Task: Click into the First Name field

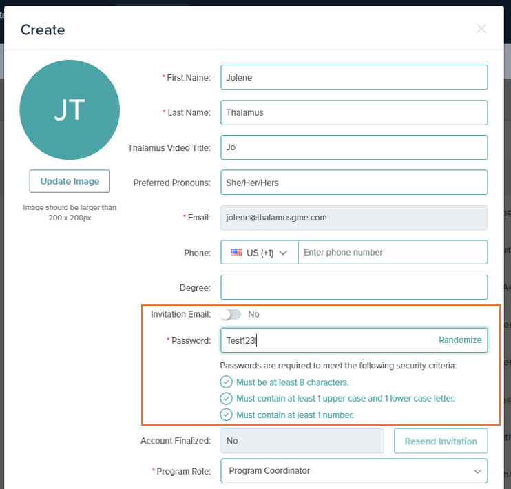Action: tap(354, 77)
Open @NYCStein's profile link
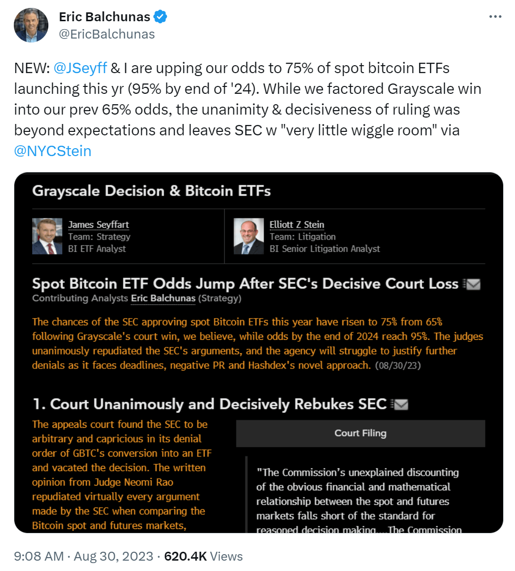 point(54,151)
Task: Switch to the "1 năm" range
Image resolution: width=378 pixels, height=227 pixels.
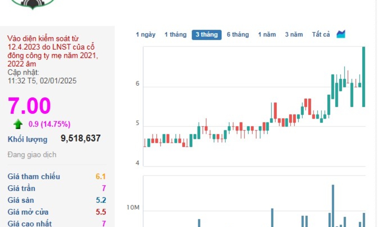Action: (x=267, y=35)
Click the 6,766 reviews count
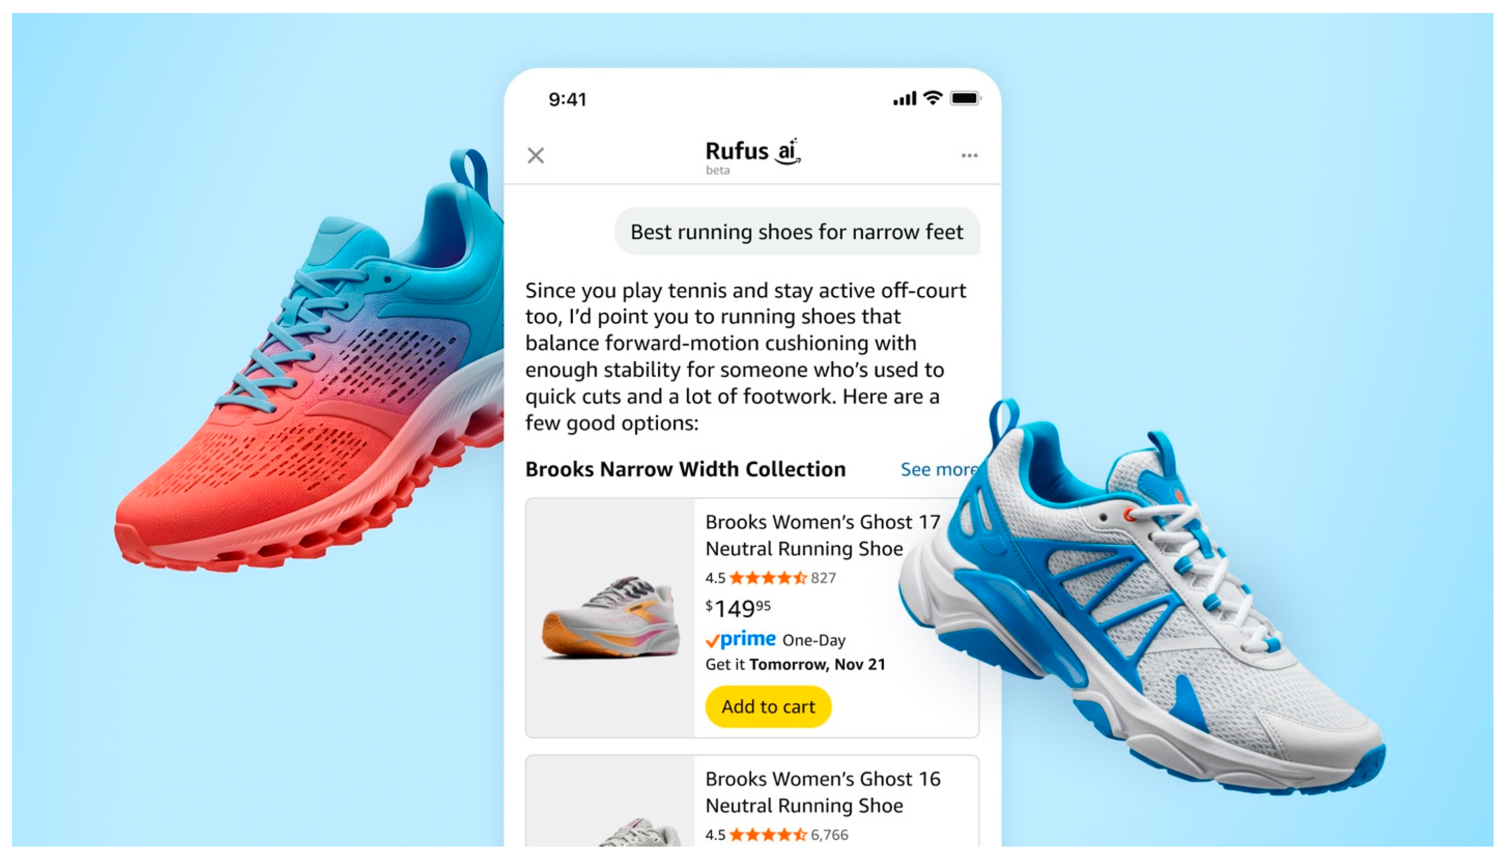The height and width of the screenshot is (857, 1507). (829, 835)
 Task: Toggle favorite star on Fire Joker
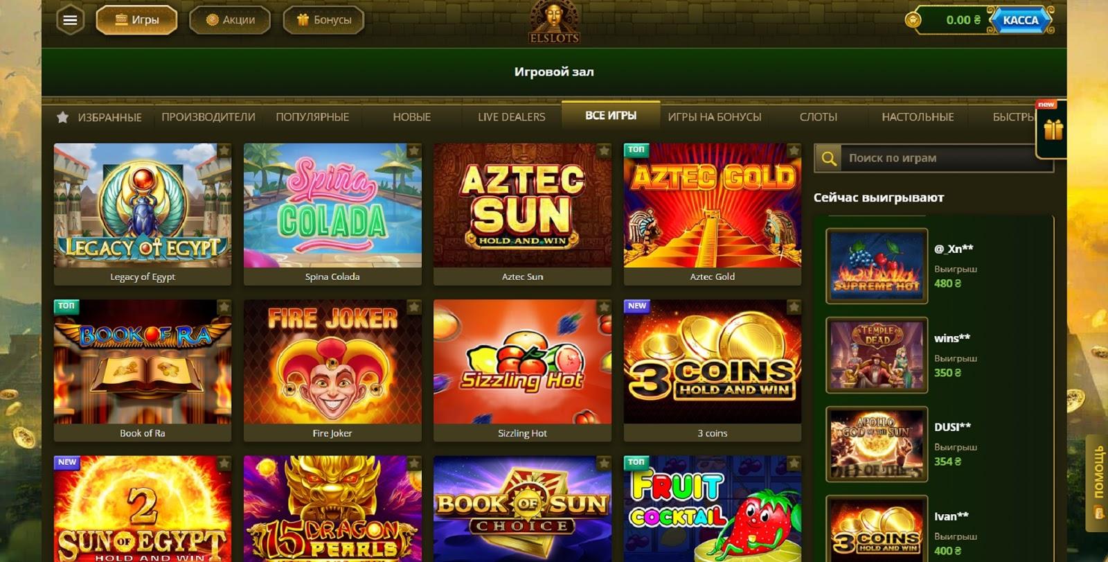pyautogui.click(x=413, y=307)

+ + +

=== OBJECTIVE ===
Express the rows above as a Markdown table with two columns, Number and Content, giving each non-blank line its own number. Leave out the pictures.

=== ANSWER TO THIS EXERCISE ===
| Number | Content |
|---|---|
| 1 | Task: Click into the First Name field |
| 2 | Action: tap(354, 77) |
| 3 | Open @NYCStein's profile link |
| 4 |  point(54,151) |
| 5 | Task: Switch to the "1 năm" range |
| 6 | Image resolution: width=378 pixels, height=227 pixels. |
| 7 | Action: (x=267, y=35) |
| 8 | Click the 6,766 reviews count |
| 9 | The height and width of the screenshot is (857, 1507). (829, 835) |
| 10 |  Task: Toggle favorite star on Fire Joker |
| 11 | pyautogui.click(x=413, y=307) |